(SOURCE RECORDS Opens)

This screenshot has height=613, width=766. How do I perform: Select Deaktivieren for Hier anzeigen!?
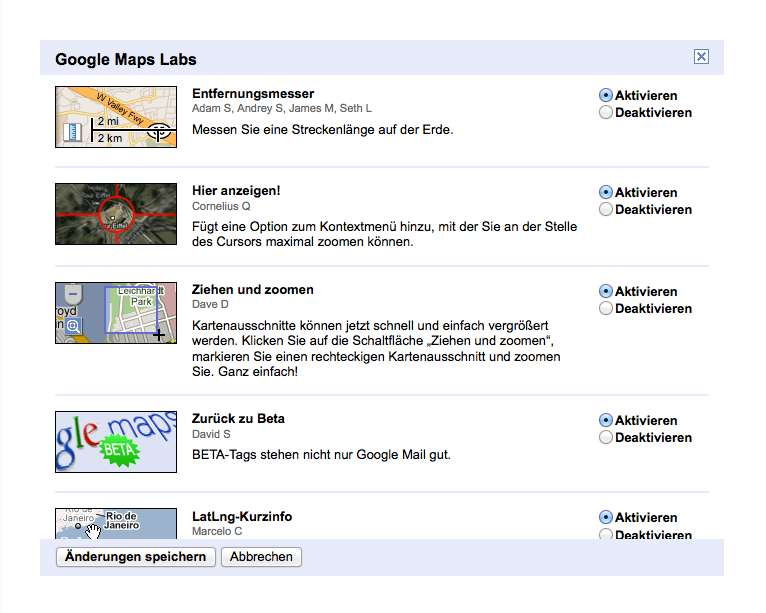coord(606,210)
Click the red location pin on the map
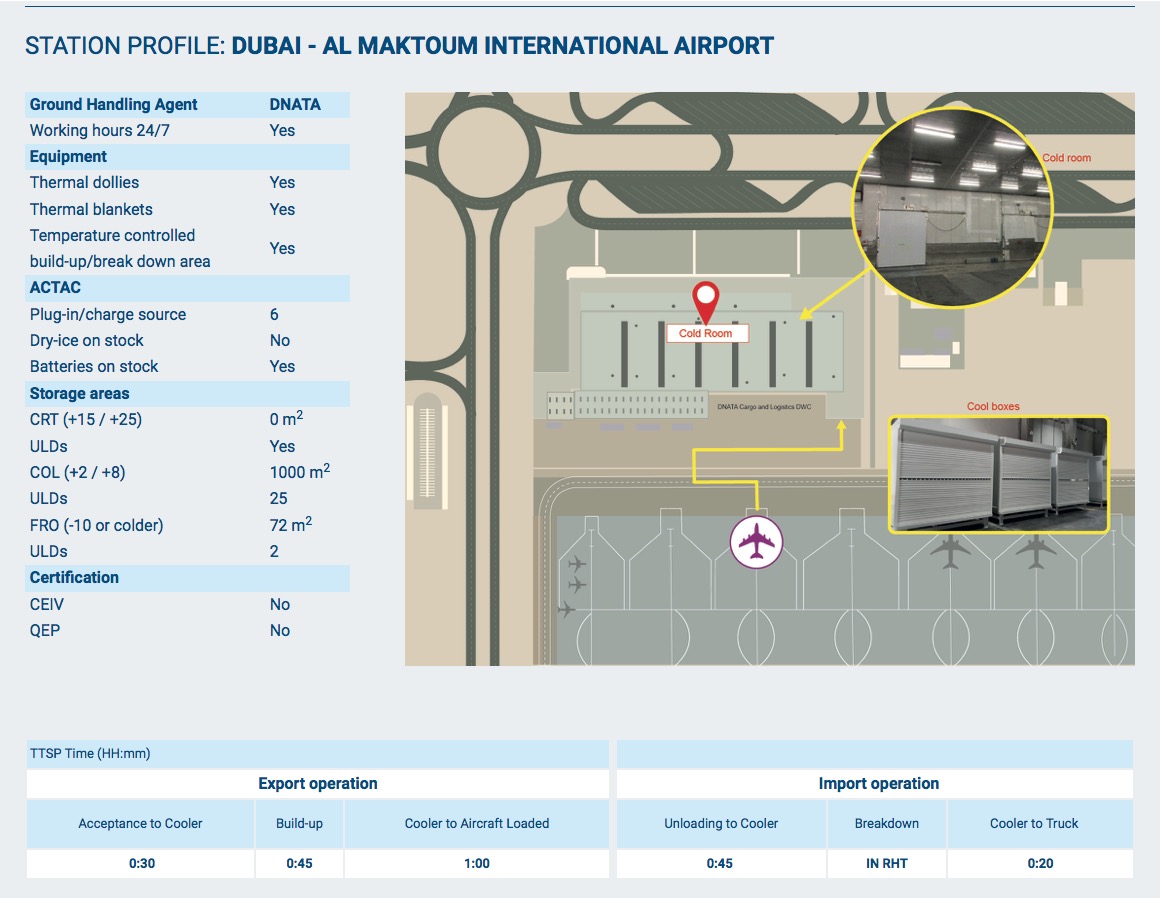 707,299
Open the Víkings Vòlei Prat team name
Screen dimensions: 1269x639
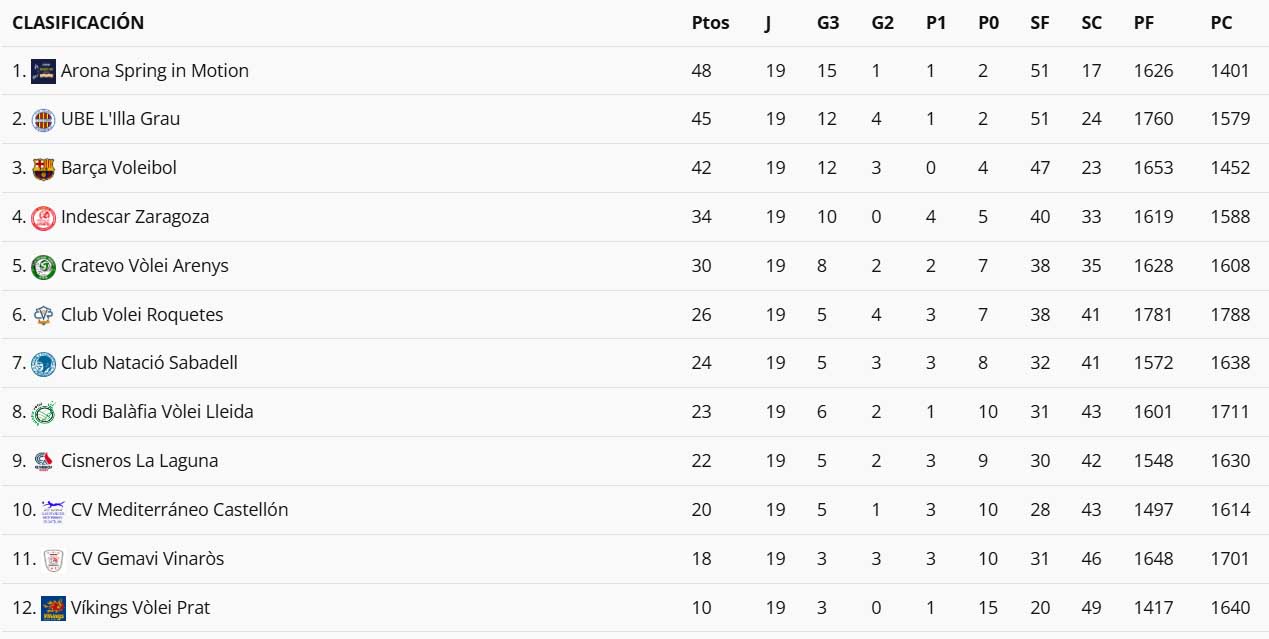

(SOURCE RECORDS Closes)

◆ AIM OF THE EXERCISE
Please reproduce the lines above from the one containing "Click the red location pin on the map" through the final line, exactly and inclusively, leaving out each picture.

◆ REPLY TO THE EXERCISE
Click the red location pin on the map
 707,299
Open the Víkings Vòlei Prat team name
Screen dimensions: 1269x639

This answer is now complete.